Joined: Tue Nov 30, 2010 1:45 pm
Posts: 9
I have 57 Speedster converted to 12V decades ago with but with only 10000 miles on 1883 cc engine with NLA-102-201-03 200 mm flywheel lightened to 14 lbs. The mileage was accrued over about 5 years, car is not raced, always garaged, etc., etc. The engine had to come out in order to fix dent in left rear fender and I noted that flywheel teeth looked quite ragged, the way ring gear teeth looked when people would leave 6V starter in place with 12 V system. The starter motor has black casing on motor shell and 'US.PAT.5163335, (I believe it is from WR and is 1.9kW). Other ID stuff on unit; "Made in Mexico, 6 004 AAO 021 12V, 02-27-15 08:32" and "SR 15N 904 28.26".

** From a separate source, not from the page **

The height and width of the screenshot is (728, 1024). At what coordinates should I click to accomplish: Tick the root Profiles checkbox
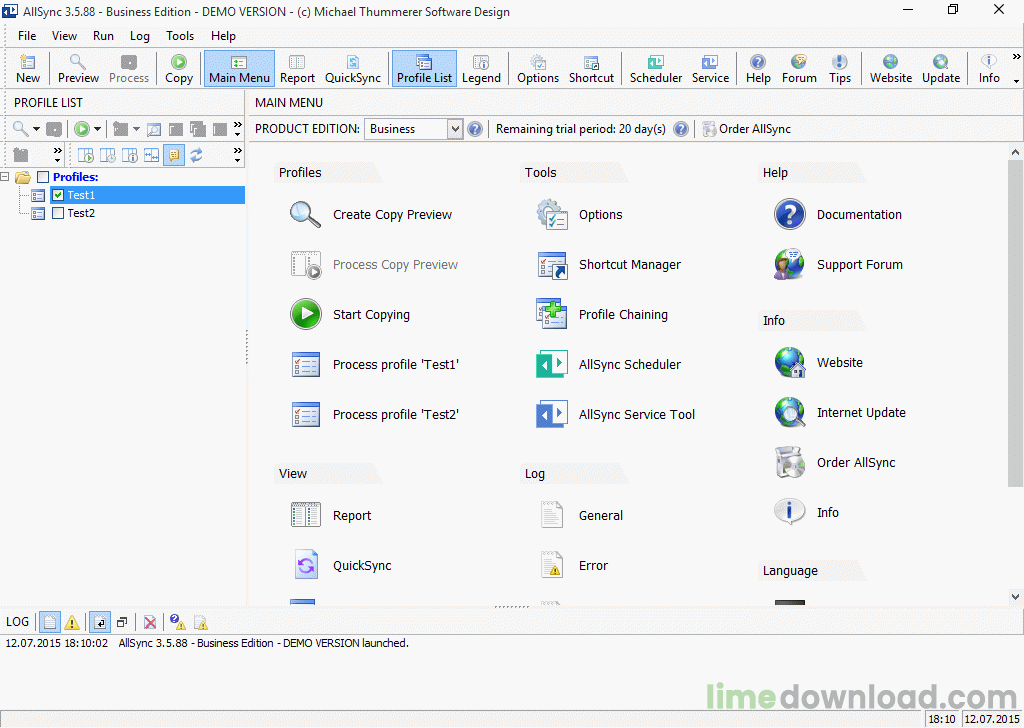pyautogui.click(x=42, y=177)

I am suspicious of the metallurgy of the beautiful new flywheel. I am planning to take engine out, flywheel off and to have my favorite machine shop put a hardened steel 6V 109 tooth ring gear on the flywheel. Has anyone else encountered early wear of flywheel teeth with these replacement flywheels? Could there be any problems putting hardened steel 109 tooth ring gear on flywheel made of different material, different expansion rate and all that jazz?
BTW: I am always appreciative of our vendors that take the time and trouble to give us our replacement parts so we can keep these old cars on the road, so no complaint about the flywheel.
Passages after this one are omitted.